Recurrent Neural Networks
These notes are gathered from various places. When I can, I give credits and links, but even if I don't, they are certainly not original ideas.
Sequence Learning in RNNs
A example to sequence is a set of words in English. Sequence learning and transforming allows computers to translate this sequence to another language.
Or if no target exists, RNNs predict next element in a sequence. The prediction blurs the line between supervised and unsupervised learning.
Models with State
Autoregressive models.
$$input_t = input_{t-1} + input_{t-2} + \ldots$$
With hidden states, it's much easier to achieve more complex tasks.
$$input_t = hidden + input_{t-1} + input_{t-2} + \ldots$$
Hidden state is nonlinear.
Similarity to Quantum Mechanics
In Feed Forward Neural Nets, hidden state is not observable.
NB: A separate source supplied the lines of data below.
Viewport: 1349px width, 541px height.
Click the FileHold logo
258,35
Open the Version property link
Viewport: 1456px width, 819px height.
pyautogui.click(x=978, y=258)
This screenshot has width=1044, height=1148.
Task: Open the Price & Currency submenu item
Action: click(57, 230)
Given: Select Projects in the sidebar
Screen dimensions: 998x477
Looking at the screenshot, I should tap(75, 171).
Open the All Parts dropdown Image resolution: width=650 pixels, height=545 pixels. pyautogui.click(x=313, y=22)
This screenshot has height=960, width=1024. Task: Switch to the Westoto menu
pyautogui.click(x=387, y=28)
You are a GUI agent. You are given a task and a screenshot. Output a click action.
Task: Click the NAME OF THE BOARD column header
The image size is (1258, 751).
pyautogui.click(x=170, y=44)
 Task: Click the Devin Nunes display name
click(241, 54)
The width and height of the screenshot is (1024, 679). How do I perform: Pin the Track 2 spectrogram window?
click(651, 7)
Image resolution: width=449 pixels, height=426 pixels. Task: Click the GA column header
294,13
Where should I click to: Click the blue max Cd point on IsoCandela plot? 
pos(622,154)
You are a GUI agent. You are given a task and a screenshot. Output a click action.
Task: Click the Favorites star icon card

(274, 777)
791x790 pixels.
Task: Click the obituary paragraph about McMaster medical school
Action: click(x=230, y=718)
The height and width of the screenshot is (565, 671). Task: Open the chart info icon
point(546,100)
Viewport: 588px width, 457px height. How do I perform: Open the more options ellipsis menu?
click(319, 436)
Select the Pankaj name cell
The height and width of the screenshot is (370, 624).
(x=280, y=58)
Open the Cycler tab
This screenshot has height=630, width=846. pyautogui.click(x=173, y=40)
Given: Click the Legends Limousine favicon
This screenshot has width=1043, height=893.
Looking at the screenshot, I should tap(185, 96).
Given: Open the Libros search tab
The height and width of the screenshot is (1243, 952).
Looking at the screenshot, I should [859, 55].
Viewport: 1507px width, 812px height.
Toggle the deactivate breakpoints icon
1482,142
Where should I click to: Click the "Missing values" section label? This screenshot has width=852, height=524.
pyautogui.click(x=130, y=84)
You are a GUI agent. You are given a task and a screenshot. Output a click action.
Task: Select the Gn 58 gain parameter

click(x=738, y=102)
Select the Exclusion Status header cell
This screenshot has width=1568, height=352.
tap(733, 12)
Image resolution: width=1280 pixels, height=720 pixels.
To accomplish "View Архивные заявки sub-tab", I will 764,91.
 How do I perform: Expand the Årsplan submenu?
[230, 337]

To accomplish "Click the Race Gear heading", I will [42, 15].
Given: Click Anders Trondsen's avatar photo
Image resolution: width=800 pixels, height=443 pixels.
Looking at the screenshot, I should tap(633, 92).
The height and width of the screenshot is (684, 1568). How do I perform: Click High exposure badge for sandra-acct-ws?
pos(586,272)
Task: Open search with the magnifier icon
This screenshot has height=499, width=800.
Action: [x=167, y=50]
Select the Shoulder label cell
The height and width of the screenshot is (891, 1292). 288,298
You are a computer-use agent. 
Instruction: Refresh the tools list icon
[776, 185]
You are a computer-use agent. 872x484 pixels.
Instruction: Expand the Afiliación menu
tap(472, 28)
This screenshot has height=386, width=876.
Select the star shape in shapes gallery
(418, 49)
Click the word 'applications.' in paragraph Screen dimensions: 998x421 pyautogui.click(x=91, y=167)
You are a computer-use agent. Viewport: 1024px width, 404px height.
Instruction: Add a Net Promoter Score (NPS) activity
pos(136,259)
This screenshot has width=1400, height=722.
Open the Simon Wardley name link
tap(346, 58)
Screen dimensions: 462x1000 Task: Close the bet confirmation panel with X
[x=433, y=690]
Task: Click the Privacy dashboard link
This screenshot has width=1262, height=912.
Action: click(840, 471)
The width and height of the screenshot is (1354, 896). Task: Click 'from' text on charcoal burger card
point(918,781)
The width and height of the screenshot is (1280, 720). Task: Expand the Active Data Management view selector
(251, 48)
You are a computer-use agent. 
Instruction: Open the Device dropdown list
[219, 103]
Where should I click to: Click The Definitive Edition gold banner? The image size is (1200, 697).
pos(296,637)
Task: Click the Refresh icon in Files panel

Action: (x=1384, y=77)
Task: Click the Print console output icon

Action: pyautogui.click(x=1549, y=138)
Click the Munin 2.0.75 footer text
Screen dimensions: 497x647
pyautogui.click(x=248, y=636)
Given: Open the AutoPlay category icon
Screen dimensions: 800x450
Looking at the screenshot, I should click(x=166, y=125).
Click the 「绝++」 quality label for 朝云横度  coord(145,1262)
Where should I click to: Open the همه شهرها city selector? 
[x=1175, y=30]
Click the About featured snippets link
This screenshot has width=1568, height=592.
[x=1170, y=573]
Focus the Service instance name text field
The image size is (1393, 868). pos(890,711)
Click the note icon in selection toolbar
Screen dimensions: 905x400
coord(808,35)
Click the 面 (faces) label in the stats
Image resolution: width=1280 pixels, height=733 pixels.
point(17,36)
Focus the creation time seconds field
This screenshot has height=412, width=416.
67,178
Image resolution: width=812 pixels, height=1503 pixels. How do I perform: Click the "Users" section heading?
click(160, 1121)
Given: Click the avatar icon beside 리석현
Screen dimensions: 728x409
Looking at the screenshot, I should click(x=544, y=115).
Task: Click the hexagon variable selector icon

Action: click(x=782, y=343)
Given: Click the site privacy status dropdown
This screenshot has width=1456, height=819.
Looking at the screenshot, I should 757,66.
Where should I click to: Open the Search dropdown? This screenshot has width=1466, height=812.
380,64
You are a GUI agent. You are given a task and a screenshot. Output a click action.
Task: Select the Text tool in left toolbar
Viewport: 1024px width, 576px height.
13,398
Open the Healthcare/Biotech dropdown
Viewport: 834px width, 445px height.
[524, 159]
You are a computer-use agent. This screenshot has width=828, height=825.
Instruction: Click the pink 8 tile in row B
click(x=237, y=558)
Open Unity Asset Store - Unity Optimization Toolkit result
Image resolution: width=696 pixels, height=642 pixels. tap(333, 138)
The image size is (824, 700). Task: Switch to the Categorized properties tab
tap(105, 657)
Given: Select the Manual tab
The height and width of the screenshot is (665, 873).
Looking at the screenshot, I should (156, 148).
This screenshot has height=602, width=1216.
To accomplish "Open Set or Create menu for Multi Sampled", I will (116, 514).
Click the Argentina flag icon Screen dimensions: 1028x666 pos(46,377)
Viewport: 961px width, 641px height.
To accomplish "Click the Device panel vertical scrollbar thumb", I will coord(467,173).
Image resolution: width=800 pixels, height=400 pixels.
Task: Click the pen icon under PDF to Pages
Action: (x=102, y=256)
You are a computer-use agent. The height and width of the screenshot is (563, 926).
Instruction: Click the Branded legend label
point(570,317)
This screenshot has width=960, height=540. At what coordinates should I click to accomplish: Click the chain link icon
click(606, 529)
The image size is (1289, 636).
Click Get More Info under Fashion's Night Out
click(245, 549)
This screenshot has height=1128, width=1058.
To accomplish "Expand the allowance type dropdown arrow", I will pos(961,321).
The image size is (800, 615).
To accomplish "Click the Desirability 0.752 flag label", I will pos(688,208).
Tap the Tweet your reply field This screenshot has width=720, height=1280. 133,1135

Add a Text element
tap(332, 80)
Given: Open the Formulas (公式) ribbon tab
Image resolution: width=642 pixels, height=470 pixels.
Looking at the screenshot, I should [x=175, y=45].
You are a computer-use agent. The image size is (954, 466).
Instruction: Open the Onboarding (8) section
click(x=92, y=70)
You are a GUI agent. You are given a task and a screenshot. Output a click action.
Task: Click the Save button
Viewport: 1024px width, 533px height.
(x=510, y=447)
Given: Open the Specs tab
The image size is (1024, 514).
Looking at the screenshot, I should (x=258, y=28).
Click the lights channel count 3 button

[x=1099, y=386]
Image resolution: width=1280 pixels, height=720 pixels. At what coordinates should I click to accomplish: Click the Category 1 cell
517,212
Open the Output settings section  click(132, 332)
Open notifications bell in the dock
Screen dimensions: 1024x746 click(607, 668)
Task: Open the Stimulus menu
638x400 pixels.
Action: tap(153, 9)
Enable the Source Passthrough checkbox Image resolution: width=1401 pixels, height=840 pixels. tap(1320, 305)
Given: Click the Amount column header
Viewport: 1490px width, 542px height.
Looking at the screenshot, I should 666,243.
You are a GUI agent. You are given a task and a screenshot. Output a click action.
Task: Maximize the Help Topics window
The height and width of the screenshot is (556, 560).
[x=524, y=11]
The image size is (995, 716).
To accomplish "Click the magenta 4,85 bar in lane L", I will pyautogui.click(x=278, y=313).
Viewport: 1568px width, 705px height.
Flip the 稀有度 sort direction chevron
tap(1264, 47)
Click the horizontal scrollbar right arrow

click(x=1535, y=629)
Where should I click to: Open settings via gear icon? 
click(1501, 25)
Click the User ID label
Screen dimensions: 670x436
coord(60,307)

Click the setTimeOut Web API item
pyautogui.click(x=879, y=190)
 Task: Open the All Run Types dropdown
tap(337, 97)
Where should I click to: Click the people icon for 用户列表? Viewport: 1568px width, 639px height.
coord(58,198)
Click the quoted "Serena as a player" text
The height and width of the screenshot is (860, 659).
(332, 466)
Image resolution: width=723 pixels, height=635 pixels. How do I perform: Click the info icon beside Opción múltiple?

Similar to Quantum state?
Two Earlier Models
There are two general types of models worth mentioning.
Linear Dynamical Systems
Used in engineering. The system state is always linear, therefore Kalman filtering is utilized.
Hidden Markov Models
Stochastic models, with discrete states that keep log(N) bits for N states. HMMs have efficient learning and prediction algorithms.
An important limitation of HMMs is their memory. They can keep log(N) bits of information and for a full-fledged linguistic application, we need at least 100 bits to keep as state and this means 2^{100} states. Infeasible.
Difference of RNNs from HMMs and LDSs
Unlike HMMs, RNNs have distributed hidden state and non-linear complex hidden units. Also they are deterministic
Behavior of RNN states - Oscillate. Good for motor control? - Settle to point attractors. Good for retrieving memories? - Chaotic. Bad for information processing.
RNNs could learn to implement lots of small programs to run in parallel.
A disadvatage of RNNs: RNNs are hard to train.